◆ Exercise data ◆
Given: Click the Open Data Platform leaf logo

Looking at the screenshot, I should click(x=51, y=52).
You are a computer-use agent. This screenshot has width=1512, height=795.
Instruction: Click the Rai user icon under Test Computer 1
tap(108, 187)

...

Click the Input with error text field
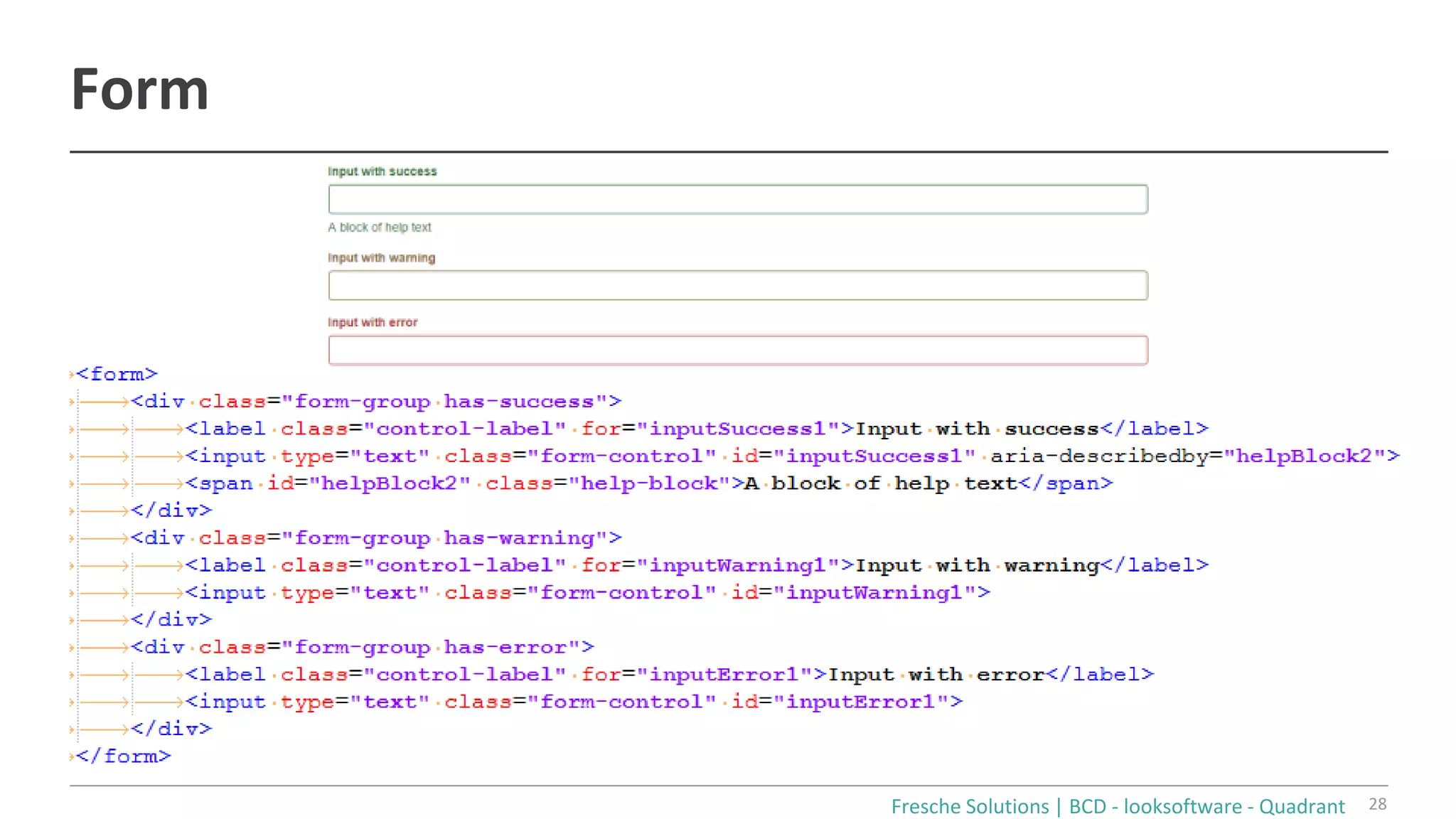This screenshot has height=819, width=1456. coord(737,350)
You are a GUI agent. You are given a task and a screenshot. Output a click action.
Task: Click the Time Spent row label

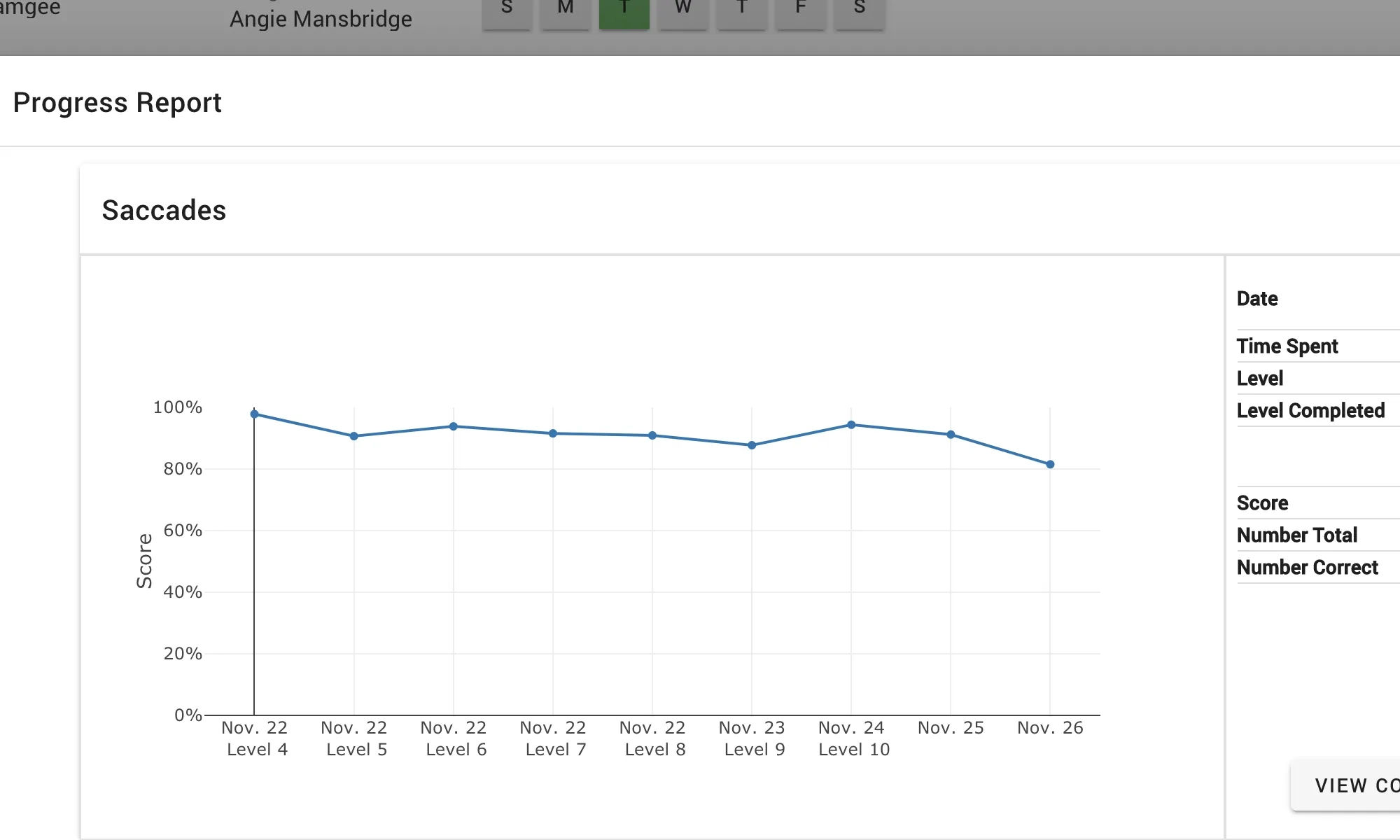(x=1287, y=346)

---

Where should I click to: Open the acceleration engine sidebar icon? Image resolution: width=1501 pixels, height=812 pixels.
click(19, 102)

◆ Goal of the exercise ◆
For this task, copy every line of the material in which "agent" appears.

◆ Answer box ◆
You are a computer-use agent. This screenshot has width=1512, height=795.
You are a GUI agent. You are given a task and a screenshot. Output a click action.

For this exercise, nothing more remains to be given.